- [Short problem a]: In the entries, revise the lines from the one with "The image size is (745, 590)." up to and including the last line of the entries, changing "drum" to "flute" and leaving everything else as it is.

- [Quoted passage]:
>> BEGIN

Embrace-able…Eww

Warning: several of these images aren’t what one would consider work-safe. So: click on “More, more, more” only if you’re feeling exceptionally brave and you’re sure there’s nobody behind you who’d have a coronary if they catch a glimpse of some beastly goings-on. Or if you feel the need to sear those retinas yet again. Whichever.

Candy: Remember that sick joke I told a while back about clowns and sex and five-year-olds?

Yeah. Just substitute “five-year-old” with “scary little pixie thing.”

I’m going to propose this as a rule of thumb: if you’re not sure if you should swat away the thing clinging to your knee or fuck it, I say you should play it safe and swat it.

Sarah: La Violette, she climbs the cliffs of man-titty with only a toe-hold on his big, hard kneecap. I wonder if she’ll need oxygen once she reaches the heights of his hair.

Candy: Scaly claws on bare nipples—now THAT’s romance. Next up: aliens bursting through your chest cavity = real love.

Sarah: You know the dragon is thinking, “Do your boobs hang low? Do they wobble to and fro? Can you tie them in a knot, can you tie them in a bow?”

>> END

- [Short problem b]: Reproduce the commentary word for word from "Embrace-able…Eww" up to and including "of his hair.".

- [Materials provided]:
>> BEGIN

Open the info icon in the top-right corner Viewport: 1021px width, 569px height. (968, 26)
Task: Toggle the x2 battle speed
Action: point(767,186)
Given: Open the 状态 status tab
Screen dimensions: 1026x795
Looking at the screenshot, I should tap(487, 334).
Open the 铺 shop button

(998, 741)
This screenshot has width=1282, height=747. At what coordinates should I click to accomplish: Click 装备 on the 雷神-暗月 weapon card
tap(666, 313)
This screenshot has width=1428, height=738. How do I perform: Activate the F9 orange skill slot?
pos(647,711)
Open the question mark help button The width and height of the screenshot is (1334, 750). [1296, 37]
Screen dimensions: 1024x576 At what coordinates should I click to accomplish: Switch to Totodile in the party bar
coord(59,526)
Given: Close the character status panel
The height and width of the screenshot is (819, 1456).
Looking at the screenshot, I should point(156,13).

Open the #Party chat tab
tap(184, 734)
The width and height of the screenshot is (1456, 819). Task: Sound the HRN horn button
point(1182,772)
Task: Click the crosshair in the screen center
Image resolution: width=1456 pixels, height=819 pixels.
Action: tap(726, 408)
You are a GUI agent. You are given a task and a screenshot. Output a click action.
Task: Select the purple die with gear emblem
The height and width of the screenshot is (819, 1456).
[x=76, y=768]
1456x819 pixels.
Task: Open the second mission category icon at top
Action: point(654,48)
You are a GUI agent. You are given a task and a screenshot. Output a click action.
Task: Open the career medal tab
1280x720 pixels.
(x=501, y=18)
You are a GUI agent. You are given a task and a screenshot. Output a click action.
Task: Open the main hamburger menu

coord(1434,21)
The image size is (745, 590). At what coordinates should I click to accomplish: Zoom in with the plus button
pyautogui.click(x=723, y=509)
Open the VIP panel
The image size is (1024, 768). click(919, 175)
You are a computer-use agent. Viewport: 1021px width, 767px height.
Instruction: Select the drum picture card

>> END

- [Final answer a]:
The image size is (745, 590). At what coordinates should I click to accomplish: Zoom in with the plus button
pyautogui.click(x=723, y=509)
Open the VIP panel
The image size is (1024, 768). click(919, 175)
You are a computer-use agent. Viewport: 1021px width, 767px height.
Instruction: Select the flute picture card

- [Final answer b]:
Embrace-able…Eww

Warning: several of these images aren’t what one would consider work-safe. So: click on “More, more, more” only if you’re feeling exceptionally brave and you’re sure there’s nobody behind you who’d have a coronary if they catch a glimpse of some beastly goings-on. Or if you feel the need to sear those retinas yet again. Whichever.

Candy: Remember that sick joke I told a while back about clowns and sex and five-year-olds?

Yeah. Just substitute “five-year-old” with “scary little pixie thing.”

I’m going to propose this as a rule of thumb: if you’re not sure if you should swat away the thing clinging to your knee or fuck it, I say you should play it safe and swat it.

Sarah: La Violette, she climbs the cliffs of man-titty with only a toe-hold on his big, hard kneecap. I wonder if she’ll need oxygen once she reaches the heights of his hair.